Questions about website publicity, popularity, and non-exploitative revenue.
January 25, 2004 2:47 PM   Subscribe

Internet Phenomenon Questions Phase II: 1. What are good, free ways to publicize a website? 2. How do I know how many people are actually reading the site? (Typepad's list of viewers and referrers don't match up.) 3. How do I make money off the site without being exploitive? Thanks!
posted by adrober to Computers & Internet (8 answers total)
 
I'm going to ignore (1) as I'm not really a PR type of person. As for knowing how many people read your site, there's no good method for converting traffic information to counts of people. You can do somewhat better than "stare at the log" analysis with something like Analog, but even then you're only getting a second order picture of your popularity. If you get a baseline measurement, you can see how your PR efforts are affecting your traffic. It's not as good as knowing exactly who and how many these people are, but it's close.

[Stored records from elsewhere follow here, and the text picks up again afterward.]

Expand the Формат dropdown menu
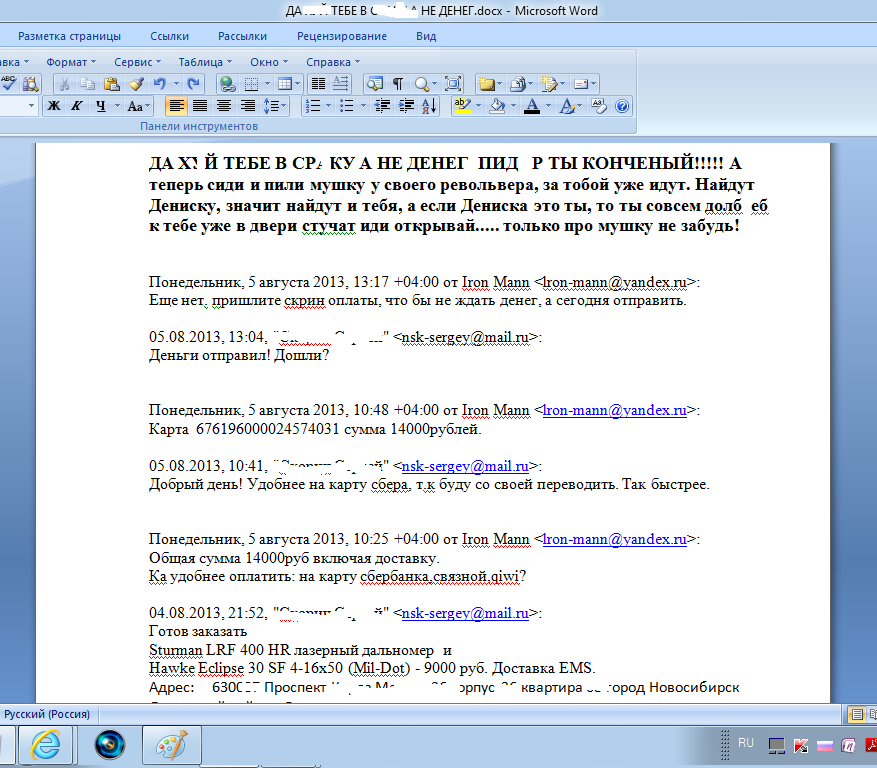The image size is (877, 768). tap(70, 61)
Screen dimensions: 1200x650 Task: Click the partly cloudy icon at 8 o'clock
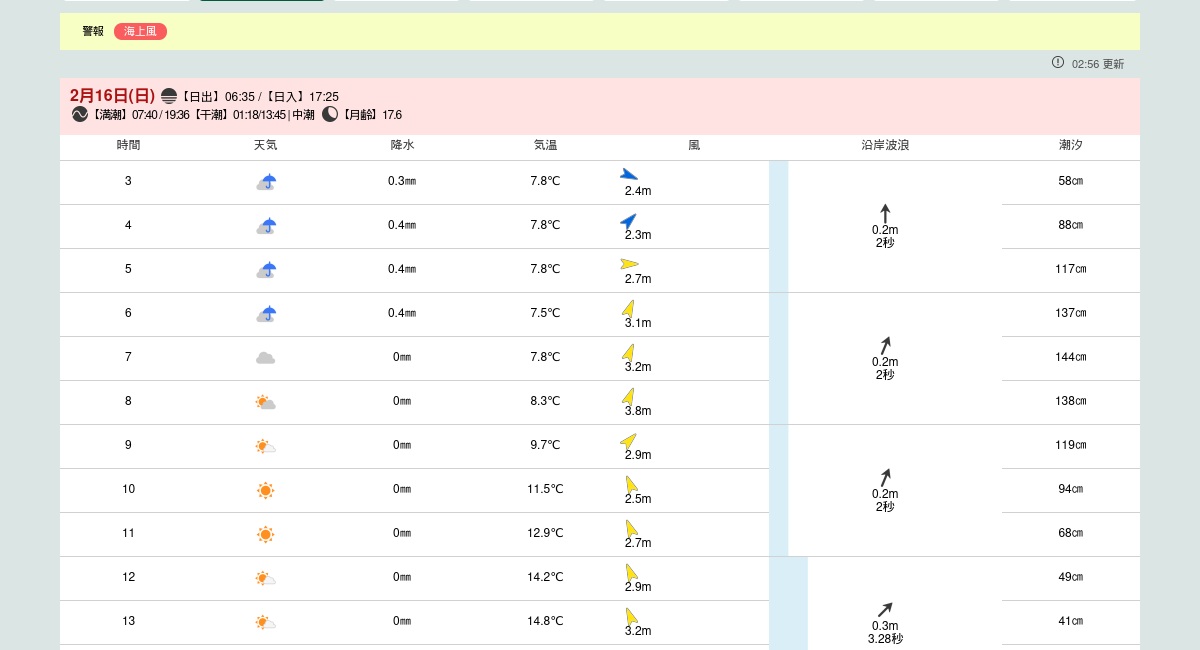(265, 402)
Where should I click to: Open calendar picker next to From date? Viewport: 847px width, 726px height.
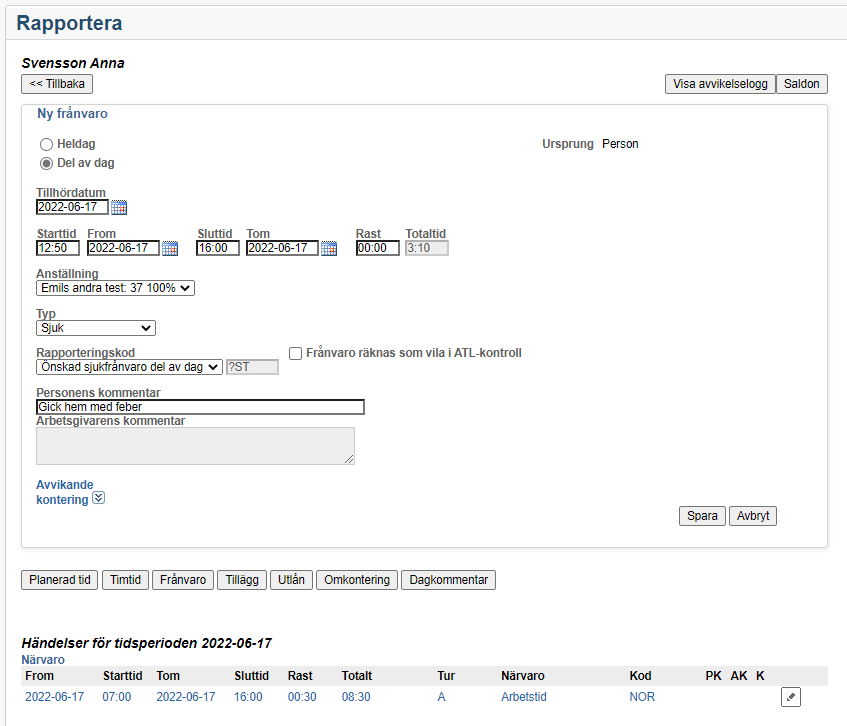click(170, 249)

Making money depends utterly on what your site is about, and who you expect to look at it, not to mention if you're looking for profit or merely to offset the cost of operation and your attention. If you're reviewing cosmetics products, for example, you want to give people a way to buy them through a referral from you, so you can take a cut. I know someone who does this and she pulls in over a grand a month after paying the hosting bills.

If your site isn't very consumerist or transactional in nature, you get to be more creative: Selling access to exclusive content seems to be the way the Big Guys are going (see: Salon, Nerve), but I'm pretty convinced that the subscription approach isn't viable and that the trend is an artifact of heavy cultural crossover between New York publishing/magazine industry people and the sites in question.

Tip jars get a little dough, as does selling ad space. It turns out that MetaFilter's very own Matt Haughey has written on how he made bucks with one of his sites.
posted by majick at 3:14 PM on January 25, 2004


amazon.com referrals seem to work for a lot of people, but money made would depend on readership and whether they have deep pockets (or really like you) I guess.
posted by amberglow at 7:45 PM on January 25, 2004


http://www.v-2.org/displayArticle.php?article_num=276
posted by adamgreenfield at 10:39 PM on January 25, 2004


1. Make compelling content. If it's great, word of mouth will work on its own. Also, encourage dialogue with your visitors.

2. No good answer for that one.

3. As someone once said, "If you want to be loved, be lovable." Have a donations page and see #1 above. A PO Box can also help. In addition to a nice number of donations, I had lots of interesting things arrive via the mail (postcards, magazines, books, art, music, bubble bath, food, clothing, photos, videos, letters, dvds, gift certificates, cash, concert tickets, electronics, many items that were "organic" to what I was writing about, invitations to dinner/drinks, etc.).
posted by dobbs at 10:51 PM on January 25, 2004


Promotions:

1. Jerry Kindall's MeFi announce list. It's a completely opt-in email list for telling people about your new project.

2. Email your close friends and family, just the people you could also call on the phone. Do not spam. Make it a personal note. Do not write it like a press release.

3. Put the site as your sig file in all your email correspondence.

4. Logroll. Link to sites you like to drive traffic to them. If they watch their logs, they'll notice your site. If they like it, they might link, too. Don't put 400 sites in your sidebar.

5. Most importantly, and to repeat: Compelling content. Readable, regular, resistant to derision. Original, non-obvious, pointed, on-target. Another list of lacky links is not the way to go, nor is metametacommentary. Be original, fresh, and obsessive. Be a good writer and editor. Make everything better all the time.
posted by Mo Nickels at 6:50 AM on January 26, 2004


Should say, "wacky links," although "lacky" could work, too.
posted by Mo Nickels at 6:50 AM on January 26, 2004


My experience (for a fairly specialized hobby site):

1. Bulleting boards / forums = word of mouth. But be prepared for the worst if you do not deliver. And, yes, people who get things for free still complain for what they get and demand more. Also, everytime you link, ask the linked to consider a link back. Even if you do not get the link back, a consistent practice of this usually works wonders in raising your profile ... but you HAVE to deliver and keep doing it.

2. Logs, referrals, word of mouth, where does you name / site show up all give you an approximate idea.

3. Get contracted to write books on the subject covered in your website. Hey, it has happened to me & other folks I know! In any event, I personally think that selling cafepress t-shirts is way cooler than a paypal donation button. Then again, I've never neither.
posted by magullo at 7:46 AM on January 26, 2004


Adrober, thanks for bringing this up again and thanks for all the replies everyone. This is really timely info for me as well. I just started a focused blog [playerblog.com] (a lot like Matt's pvrblog, but for MP3 players) and I'm trying to go the route he did (I just put Google AdSense ads on this afternoon).